When I do ethnography the way I cope with this is to look for DIAGRAMS – for relations that can tell me something about how things assemble, get together, and disassemble, falling apart. Diagrams are not pre-constituted. They are not given. They change accordingly to the kind of subjects and contexts that one look at. Moreover, DIAGRAMS are fluid: they can’t be hold still – one needs to be ready to change idea and to let things go, to follow them rather than holding them, to explore, rather than to examine.

My research topics are cities. But I don’t like to represent cities – to put them in categories, to divide their parts and describe them as functional elements depending upon a clear structure. Rather, cities are matters of flows, as much as my flat.
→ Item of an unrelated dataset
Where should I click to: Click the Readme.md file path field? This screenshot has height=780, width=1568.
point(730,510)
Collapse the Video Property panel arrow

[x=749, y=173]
One cannot represent a city – one can only non-represent it: describing the momentarily diagrams that hold things together. Cities are mess of passions, politics, agencies – the way I COPE with them is to come at peace with the fact that I will never be able to find the overall key, but only partial points of view.

The other question is about “what does this mean”, how “we conduct ourselves in the field”, and what we can “tell”. I’ll be brief. These are two pictures taken from the contexts I am going to explore pretty soon: Ferentari, the Roma neighbourhood of Bucharest in Romania, and provisional settlements of political refugees in Rome.

These SPACES – with their contextual practices and materialities and their subjects – MEAN to me only one thing: POLITICS. The reason why I want to look within them is political: I want to let them express, to give them a non-judgmental voice, and to engage with the political stakeholders that bear responsibilities upon them. The meaning then is to find the non-evident diagrams of urban marginality in order to challenge both the canonical notions of urban marginality itself, and the policies built upon those canonical framings.

CONDUCT. There are three important things I will not do: I will not pretend to be one of the people I am about to investigate, although I will be living close to them; I will try to do not substitute their voice with mine; and I will not expose people and contexts without knowing that is politically right to do so. In the field I will essentially observe, take stuff, listen, and follow. I will let the field bringing me around: that’s how I will conduct. Perhaps naively, but openly.

TELL: This is the most relevant point to me. I am moving to the UK because I want to tell relevant stories. Both in the form of academic publishing and not – narrative writing and photography are other ways I will do so. This is part of the political meaning of doing ethnographic research. And if you ask me who decides what is relevant and what is not – well, it is me who decides so. All stories are relevant – one needs to find the one relevant to her or him. I feel I belong to those spaces, the marginal ones, or – better said – I feel I have a connection to them. That’s why is relevant to research them and speak about them.

CONTEXT, SUBJECT and SPACE are the three fluids that aliment my ethnographic research. I like to conclude with the following quote from Guattari, where he is referring to the relation between the self (who could be the researcher) and the social context (which is the field we choose to research about):

“The different components conserve their heterogeneity, but are nevertheless captured by a refrain which couples them to the existential Territory of my self”

(Guattari, 1995:17)

Ethnography for me is a way to do not reduce the heterogeneity of life, and to capture bits and pieces of those refrains, those diagrams, that somehow hold things together. It is not easy, but it’s good fun. Thanks.